Solana's Impact and Competition
While Ethereum continues to dominate, competition from other blockchain networks like Solana has been intensifying. Solana, which boasts a high throughput and low transaction costs, has been gaining market share, particularly in the DeFi space. Its rise is in contrast to Ethereum’s ongoing battle with scalability and high gas fees.
Ethereum’s scalability solutions, such as the rollout of Ethereum 2.0 and the use of Layer-2 networks, are helping to address these challenges. However, Solana’s ability to process thousands of transactions per second has made it an attractive alternative for developers and users alike.
Despite this, Ethereum’s strong developer ecosystem, leading DeFi applications, and the launch of Ethereum-based products like ETFs continue to give it a significant edge over competitors. The integration of stablecoins and major institutions within the Ethereum network is strengthening its position as the backbone of the decentralized finance world.
Ethereum’s price action in the past month reflects a mixed sentiment, with whales accumulating significant amounts of ETH while retail investors cash out amid a period of stagnation.
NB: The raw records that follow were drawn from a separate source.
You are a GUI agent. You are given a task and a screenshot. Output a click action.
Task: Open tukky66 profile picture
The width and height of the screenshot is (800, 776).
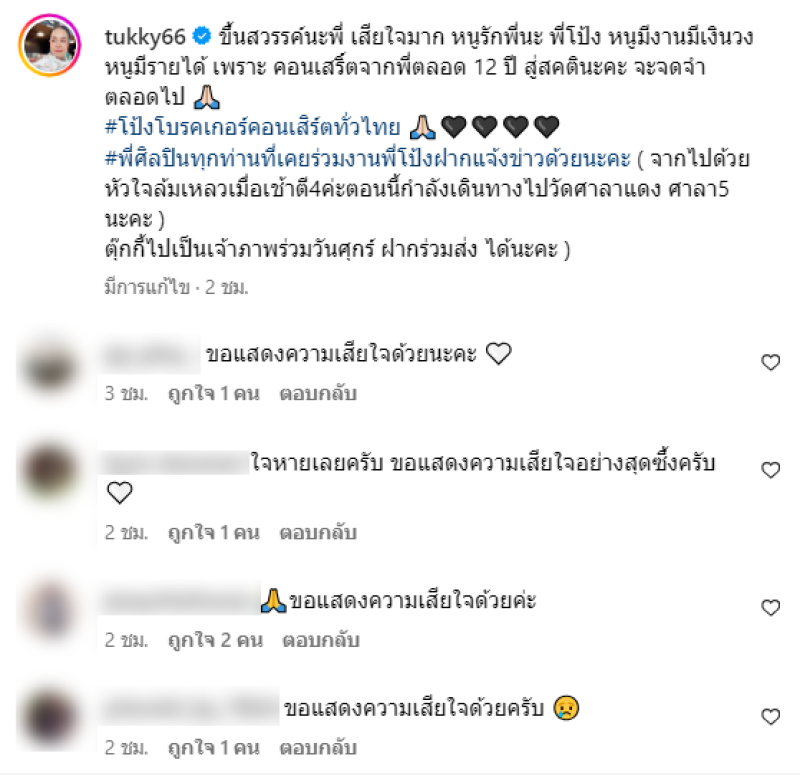(x=49, y=45)
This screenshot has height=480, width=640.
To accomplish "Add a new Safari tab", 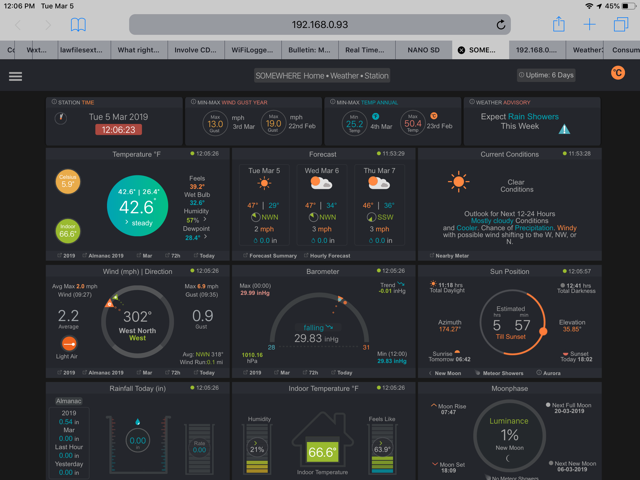I will tap(590, 24).
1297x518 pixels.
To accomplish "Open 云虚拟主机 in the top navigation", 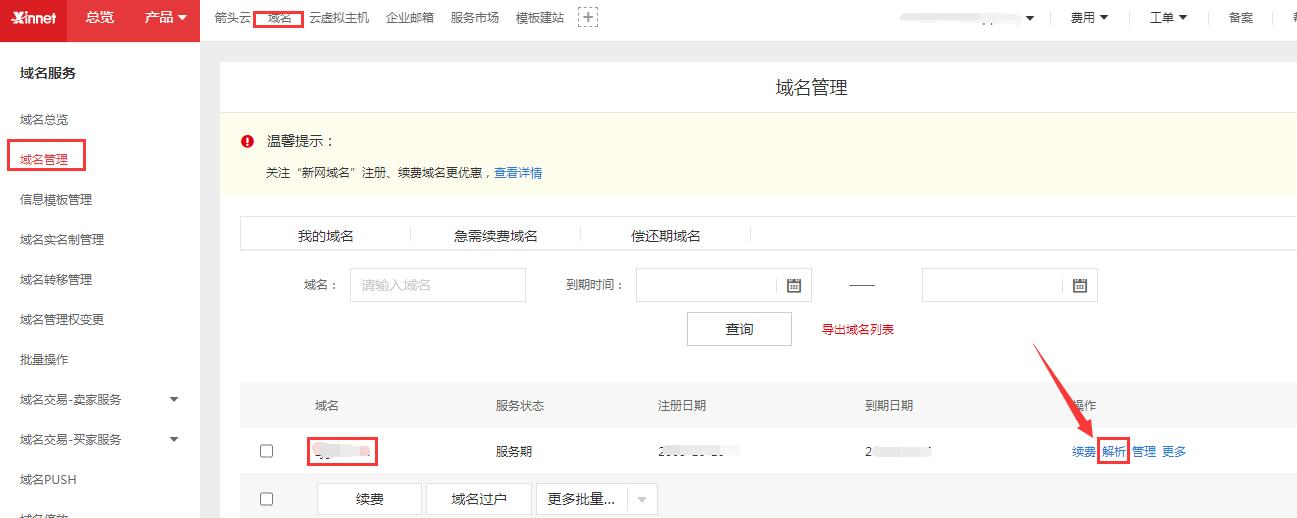I will 338,18.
Despite the short-term volatility, Ethereum’s DeFi ecosystem and institutional adoption continue to drive long-term value. The growing presence of Ethereum-based financial products, along with the increased integration of stablecoins and Layer-2 solutions, suggests that Ethereum’s role in the broader crypto ecosystem is far from over.
Whale interest in Ethereum remains robust, and with the continued rollout of Ethereum 2.0 and the growth of its Layer-2 networks, the outlook for the network remains promising. As the broader market continues to evolve, Ethereum’s adaptability and dominance in the DeFi space will likely ensure its continued relevance in the crypto world.